* _Given request A_
According to the page on pi, where does the symbol for pi come from?

+++ Page excerpt

The PI Thread

[lpetrich]

It's clear that trigonometric functions are related to exponential ones, and thus that pi is related to e. So for completeness,

exp(x) = e^x
exp(log(x)) = log(exp(x)) = x

d(exp(x))/dx = exp(x)
d(log(x))/dx = 1/x

 

[lpetrich]

Pi or tau?

Pi is (perimeter of circle) / (diameter of circle)
"Perimeter" and "diameter" go back to antiquity as Classical Greek perimetros "around measure" and diametros "across measure".

The first letter of "perimetros" in the Greek alphabet is "pi", and that's where we get that symbol from.

Pi is sometimes called Archimedes's constant.

 Pi (mathematical constant) gives its history, and notes that some mathematicians equivocated between 3.14... (perimeter/diameter) and 6.28... (perimeter/radius)

That latter one I've seen named "tau": tau = 2*pi. It is also called "turn" (360d angle in radians):  Turn (angle). One finds lots of 2*pi's, and tau would make them look nicer.

Like contour integrals:
f(x) = 1/(tau*i) * integral over y in a contour around x of f/(y - x)

And Fourier transforms:
F = integral over x from -oo to +oo of f(x)*exp(i*x*y)

++++++
+++ Dataset excerpts

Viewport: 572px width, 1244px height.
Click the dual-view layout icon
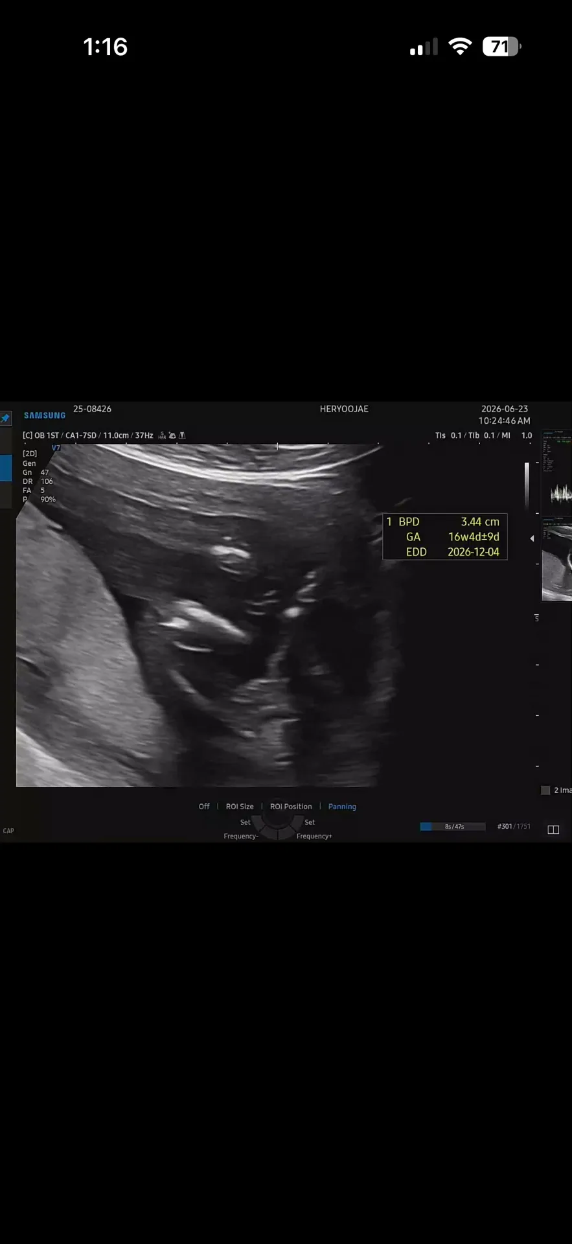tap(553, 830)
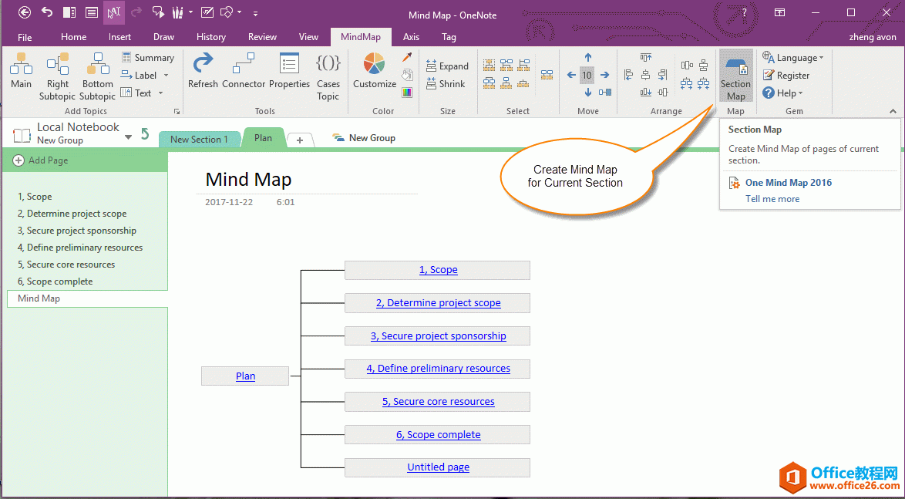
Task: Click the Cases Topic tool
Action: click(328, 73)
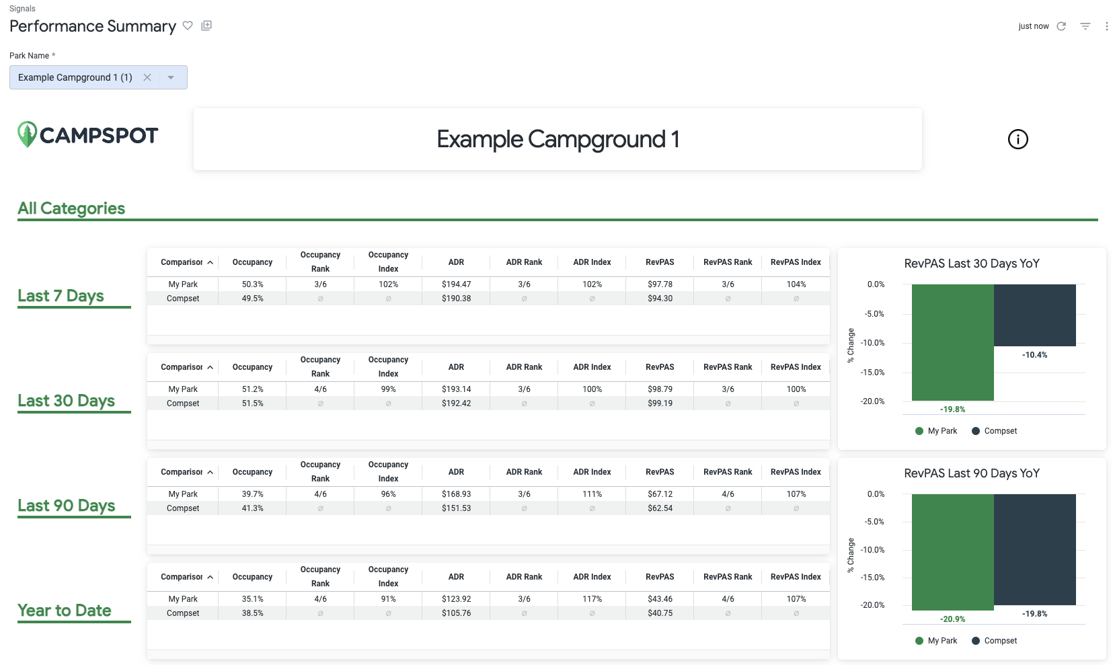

++++++

* _Given request B_
Retype the whole data records listing above, line for line, but leave the pictures out.

* _Output A_
It is the first letter of "perimetros" in the Greek alphabet.

* _Output B_
Viewport: 572px width, 1244px height.
Click the dual-view layout icon
tap(553, 830)
Task: Click the Cases Topic tool
Action: click(328, 73)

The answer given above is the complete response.